- Founded: 1922; 104 years ago University of Washington
- Type: Honor
- Affiliation: Independent
- Status: Active
- Emphasis: Service
- Scope: Local
- Motto: "Service, Sacrifice, and Loyalty"
- Colors: Flame Red and Royal Blue
- Chapters: 1 active
- Headquarters: Rolla, Missouri United States

= Intercollegiate Knights =

American collegiate honor service group

Intercollegiate Knights (IK) is an American collegiate honorary service group founded in 1922. Each chapter was oriented toward service to its campus. Although it once had 67 chapters, there is only one active chapter, at Missouri University of Science and Technology.

==History==
The predecessor organization of Intercollegiate Knights was Knights of the Hook at University of Washington. Knights of the Hook was formed in 1919 to serve the university and promote its traditions. The name was chosen due to the group perceiving similarities between their duties and those of "the knighthood of old".
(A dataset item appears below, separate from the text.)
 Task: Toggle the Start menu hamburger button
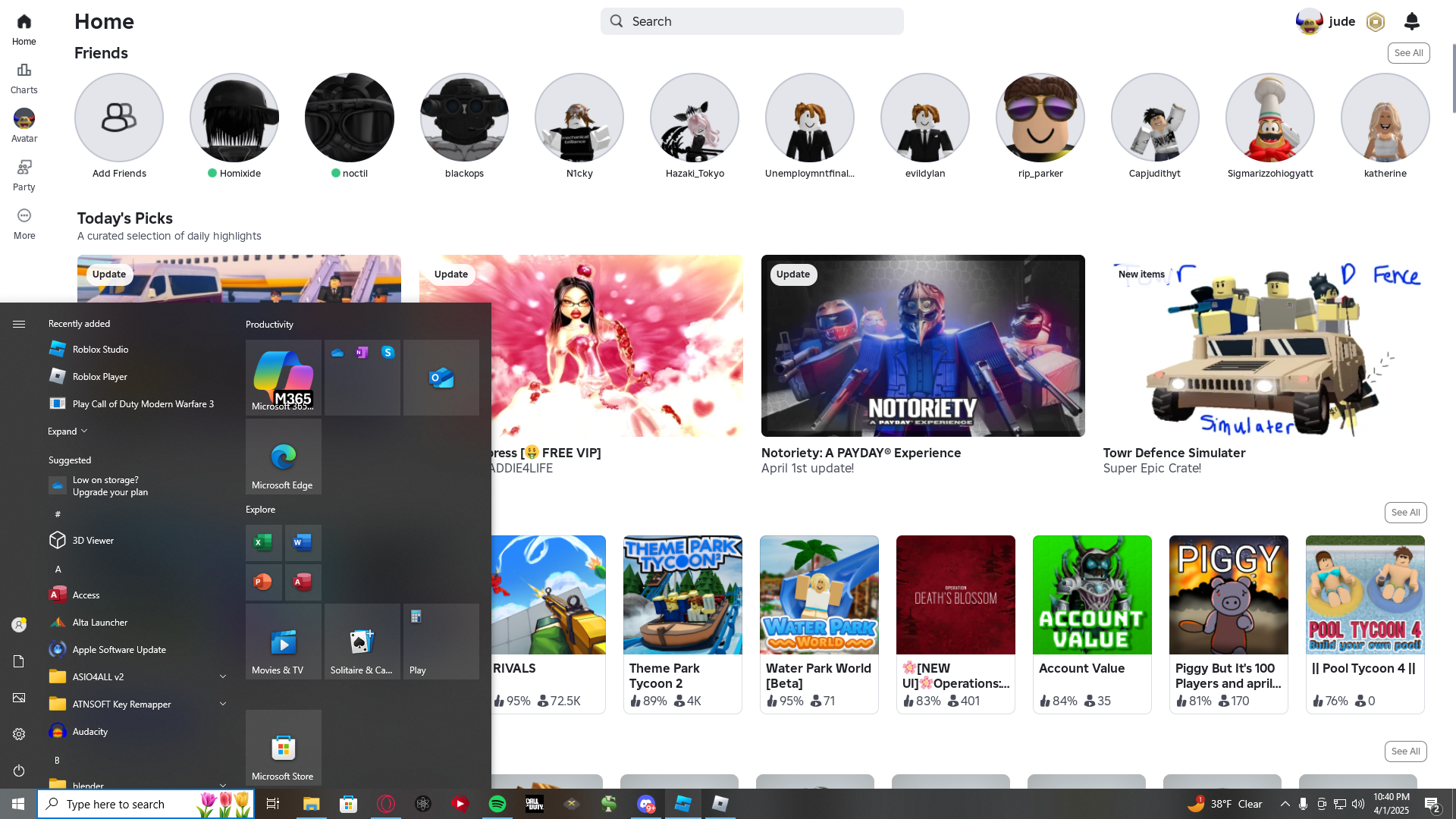19,324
In 1922, the group was incorporated as the national Intercollegiate Knights in the state of Washington. The fraternity focused on "establishing and improving campus standards and worked with other Greek groups on events and fundraising".

During the next two years, the fraternity expanded to five other schools: the University of Montana, Montana State, Washington State University, the University of Idaho, and the University of Oregon. Its first national convention was in 1924 at Washington State University.

Over twenty chapters were chartered by the beginning of World War II, mostly in the Northwestern United States. However, during the war, only a few chapters continued to operate. In 1959, there were 35 active chapters, but by 1978, there were only sixteen. By 1990, the organization splintered with the few remaining chapters each going their own way.

Currently, the only active chapter is at the Missouri University of Science and Technology.

==Symbols==
The Intercollegiate Knights' motto is "Service, Sacrifice, and Loyalty". Its national president was called the Royal King and its vice president was the Royal Duke.

Its colors were red and white in 1922. By 1947, those colors were Flame Red and Royal Blue.

==Chapters==
Intercollegiate Knights chartered 67 chapters. As of 2024, only Missouri University of Science and Technology is still active.